**TRY IT**
Once you find the line containing "[RSS] (545, 2516)" in the data below, copy it and each following line exactly, up to and including the line containing "Маркетплейс менеджмент (562, 139)", and nothing else.

Extracted data entries
▶

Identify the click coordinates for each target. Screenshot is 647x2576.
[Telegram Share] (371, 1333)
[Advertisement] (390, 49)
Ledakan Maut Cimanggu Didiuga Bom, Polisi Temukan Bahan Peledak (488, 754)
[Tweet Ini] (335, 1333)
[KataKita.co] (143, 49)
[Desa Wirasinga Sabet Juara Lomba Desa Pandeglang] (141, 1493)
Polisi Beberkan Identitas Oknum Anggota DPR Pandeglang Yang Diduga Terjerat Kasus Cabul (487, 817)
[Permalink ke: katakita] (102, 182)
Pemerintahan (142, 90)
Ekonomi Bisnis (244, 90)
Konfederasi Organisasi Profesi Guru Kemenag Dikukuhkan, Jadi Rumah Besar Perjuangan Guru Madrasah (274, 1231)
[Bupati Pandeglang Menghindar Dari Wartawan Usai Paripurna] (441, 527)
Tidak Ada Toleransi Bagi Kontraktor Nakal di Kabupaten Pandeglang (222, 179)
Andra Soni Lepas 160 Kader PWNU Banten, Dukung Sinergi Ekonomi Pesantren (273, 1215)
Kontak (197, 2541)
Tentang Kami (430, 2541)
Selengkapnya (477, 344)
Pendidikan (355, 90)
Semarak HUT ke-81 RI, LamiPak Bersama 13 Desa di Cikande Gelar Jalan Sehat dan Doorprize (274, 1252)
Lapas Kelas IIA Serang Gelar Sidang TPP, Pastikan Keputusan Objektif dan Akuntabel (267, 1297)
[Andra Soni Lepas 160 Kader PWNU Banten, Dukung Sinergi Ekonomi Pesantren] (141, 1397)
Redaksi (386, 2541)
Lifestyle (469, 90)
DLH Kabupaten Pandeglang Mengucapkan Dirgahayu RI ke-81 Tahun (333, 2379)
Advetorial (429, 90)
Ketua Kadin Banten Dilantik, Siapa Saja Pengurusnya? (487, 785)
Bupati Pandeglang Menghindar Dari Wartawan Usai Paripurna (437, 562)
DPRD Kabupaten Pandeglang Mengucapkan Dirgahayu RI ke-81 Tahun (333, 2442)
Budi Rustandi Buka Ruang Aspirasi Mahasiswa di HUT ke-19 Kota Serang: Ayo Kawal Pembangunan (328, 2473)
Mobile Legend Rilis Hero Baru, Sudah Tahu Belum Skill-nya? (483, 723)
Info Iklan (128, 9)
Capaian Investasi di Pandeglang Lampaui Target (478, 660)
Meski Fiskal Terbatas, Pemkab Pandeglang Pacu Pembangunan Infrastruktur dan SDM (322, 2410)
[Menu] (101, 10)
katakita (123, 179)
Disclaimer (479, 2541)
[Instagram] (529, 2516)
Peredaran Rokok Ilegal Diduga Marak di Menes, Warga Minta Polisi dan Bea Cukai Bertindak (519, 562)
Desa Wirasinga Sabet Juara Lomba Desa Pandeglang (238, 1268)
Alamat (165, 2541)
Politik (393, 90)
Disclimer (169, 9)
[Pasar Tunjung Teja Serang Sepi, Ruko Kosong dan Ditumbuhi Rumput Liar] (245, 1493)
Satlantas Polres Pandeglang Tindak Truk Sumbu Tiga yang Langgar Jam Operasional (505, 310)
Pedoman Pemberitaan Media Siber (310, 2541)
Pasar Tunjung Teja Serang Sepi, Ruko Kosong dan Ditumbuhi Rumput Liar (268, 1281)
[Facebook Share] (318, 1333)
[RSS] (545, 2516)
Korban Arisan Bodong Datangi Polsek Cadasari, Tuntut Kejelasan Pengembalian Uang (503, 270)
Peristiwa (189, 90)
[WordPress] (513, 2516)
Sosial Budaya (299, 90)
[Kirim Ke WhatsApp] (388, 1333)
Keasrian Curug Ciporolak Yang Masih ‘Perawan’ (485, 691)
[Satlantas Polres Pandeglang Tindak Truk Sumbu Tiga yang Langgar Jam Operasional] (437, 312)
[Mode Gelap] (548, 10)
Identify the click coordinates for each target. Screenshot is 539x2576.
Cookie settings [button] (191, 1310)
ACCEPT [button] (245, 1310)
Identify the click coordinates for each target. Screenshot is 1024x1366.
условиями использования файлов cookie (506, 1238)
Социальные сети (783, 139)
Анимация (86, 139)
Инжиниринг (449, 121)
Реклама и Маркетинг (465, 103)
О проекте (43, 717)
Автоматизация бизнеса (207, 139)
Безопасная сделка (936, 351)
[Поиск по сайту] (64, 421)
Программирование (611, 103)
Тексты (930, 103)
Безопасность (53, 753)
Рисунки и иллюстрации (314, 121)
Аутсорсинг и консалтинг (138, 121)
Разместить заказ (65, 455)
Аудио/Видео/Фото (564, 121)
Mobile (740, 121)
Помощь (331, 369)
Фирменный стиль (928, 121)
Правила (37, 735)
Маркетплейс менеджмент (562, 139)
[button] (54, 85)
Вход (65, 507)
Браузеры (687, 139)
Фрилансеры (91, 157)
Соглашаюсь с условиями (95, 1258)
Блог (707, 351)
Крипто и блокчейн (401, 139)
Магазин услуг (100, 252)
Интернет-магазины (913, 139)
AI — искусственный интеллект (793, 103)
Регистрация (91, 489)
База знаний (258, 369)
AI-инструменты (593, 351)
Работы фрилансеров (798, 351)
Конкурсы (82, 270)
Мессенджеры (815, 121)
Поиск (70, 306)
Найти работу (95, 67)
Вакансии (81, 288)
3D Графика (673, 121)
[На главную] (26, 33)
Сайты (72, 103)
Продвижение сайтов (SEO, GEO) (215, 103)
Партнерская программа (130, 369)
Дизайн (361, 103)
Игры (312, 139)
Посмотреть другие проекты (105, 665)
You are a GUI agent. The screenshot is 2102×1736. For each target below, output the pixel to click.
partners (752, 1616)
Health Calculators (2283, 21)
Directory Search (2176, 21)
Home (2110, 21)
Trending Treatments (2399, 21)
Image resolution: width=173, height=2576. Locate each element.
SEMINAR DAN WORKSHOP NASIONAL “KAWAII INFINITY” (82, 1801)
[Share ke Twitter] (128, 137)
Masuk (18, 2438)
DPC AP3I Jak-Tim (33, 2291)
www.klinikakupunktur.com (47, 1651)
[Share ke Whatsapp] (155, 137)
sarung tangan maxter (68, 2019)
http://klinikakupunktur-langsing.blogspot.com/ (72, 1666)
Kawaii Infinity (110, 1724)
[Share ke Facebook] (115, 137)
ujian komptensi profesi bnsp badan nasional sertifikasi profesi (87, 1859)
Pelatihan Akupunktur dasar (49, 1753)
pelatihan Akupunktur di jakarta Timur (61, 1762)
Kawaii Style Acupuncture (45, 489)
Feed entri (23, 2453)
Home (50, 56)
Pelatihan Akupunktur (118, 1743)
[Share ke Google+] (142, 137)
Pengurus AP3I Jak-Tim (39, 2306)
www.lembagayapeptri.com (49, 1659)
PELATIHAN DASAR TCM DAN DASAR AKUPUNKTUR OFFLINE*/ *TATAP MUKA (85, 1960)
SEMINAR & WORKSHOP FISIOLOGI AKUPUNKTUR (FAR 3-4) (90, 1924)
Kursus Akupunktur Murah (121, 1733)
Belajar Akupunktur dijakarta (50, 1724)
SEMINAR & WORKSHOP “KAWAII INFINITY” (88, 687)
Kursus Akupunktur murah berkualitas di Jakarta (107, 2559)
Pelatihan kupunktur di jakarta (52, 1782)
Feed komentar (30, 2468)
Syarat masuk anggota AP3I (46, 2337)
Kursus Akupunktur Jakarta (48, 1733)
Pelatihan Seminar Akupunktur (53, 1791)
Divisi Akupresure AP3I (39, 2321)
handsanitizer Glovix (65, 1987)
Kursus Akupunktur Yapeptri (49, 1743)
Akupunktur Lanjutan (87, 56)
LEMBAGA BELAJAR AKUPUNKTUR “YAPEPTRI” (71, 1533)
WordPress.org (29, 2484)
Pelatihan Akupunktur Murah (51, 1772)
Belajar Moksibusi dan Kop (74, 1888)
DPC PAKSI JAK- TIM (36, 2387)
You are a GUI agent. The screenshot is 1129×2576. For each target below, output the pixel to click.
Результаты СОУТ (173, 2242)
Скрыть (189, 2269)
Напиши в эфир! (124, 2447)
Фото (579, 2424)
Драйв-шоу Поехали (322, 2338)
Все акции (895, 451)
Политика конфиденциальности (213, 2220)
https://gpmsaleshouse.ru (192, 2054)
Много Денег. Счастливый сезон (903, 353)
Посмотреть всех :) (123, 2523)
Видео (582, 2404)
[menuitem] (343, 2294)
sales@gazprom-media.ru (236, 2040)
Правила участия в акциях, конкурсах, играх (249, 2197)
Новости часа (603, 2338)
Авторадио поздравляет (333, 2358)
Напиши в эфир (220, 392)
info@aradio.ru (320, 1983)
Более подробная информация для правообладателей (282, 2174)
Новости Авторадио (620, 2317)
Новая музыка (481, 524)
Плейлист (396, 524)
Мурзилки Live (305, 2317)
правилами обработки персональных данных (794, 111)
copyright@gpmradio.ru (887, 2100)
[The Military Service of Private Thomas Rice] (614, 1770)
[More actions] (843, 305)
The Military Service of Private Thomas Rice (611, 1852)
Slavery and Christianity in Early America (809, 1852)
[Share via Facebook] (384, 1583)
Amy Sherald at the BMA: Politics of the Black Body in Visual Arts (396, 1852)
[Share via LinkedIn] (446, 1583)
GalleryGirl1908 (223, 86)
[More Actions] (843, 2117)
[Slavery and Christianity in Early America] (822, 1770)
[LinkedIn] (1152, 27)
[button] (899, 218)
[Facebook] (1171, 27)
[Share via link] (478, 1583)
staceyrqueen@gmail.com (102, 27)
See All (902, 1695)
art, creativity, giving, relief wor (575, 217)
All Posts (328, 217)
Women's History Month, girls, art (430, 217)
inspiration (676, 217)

◀

**ANSWER BOX**
[RSS] (545, 2516)
Korban Arisan Bodong Datangi Polsek Cadasari, Tuntut Kejelasan Pengembalian Uang (503, 270)
Peristiwa (189, 90)
[WordPress] (513, 2516)
Sosial Budaya (299, 90)
[Kirim Ke WhatsApp] (388, 1333)
Keasrian Curug Ciporolak Yang Masih ‘Perawan’ (485, 691)
[Satlantas Polres Pandeglang Tindak Truk Sumbu Tiga yang Langgar Jam Operasional] (437, 312)
[Mode Gelap] (548, 10)
Identify the click coordinates for each target. Screenshot is 539x2576.
Cookie settings [button] (191, 1310)
ACCEPT [button] (245, 1310)
Identify the click coordinates for each target. Screenshot is 1024x1366.
условиями использования файлов cookie (506, 1238)
Социальные сети (783, 139)
Анимация (86, 139)
Инжиниринг (449, 121)
Реклама и Маркетинг (465, 103)
О проекте (43, 717)
Автоматизация бизнеса (207, 139)
Безопасная сделка (936, 351)
[Поиск по сайту] (64, 421)
Программирование (611, 103)
Тексты (930, 103)
Безопасность (53, 753)
Рисунки и иллюстрации (314, 121)
Аутсорсинг и консалтинг (138, 121)
Разместить заказ (65, 455)
Аудио/Видео/Фото (564, 121)
Mobile (740, 121)
Помощь (331, 369)
Фирменный стиль (928, 121)
Правила (37, 735)
Маркетплейс менеджмент (562, 139)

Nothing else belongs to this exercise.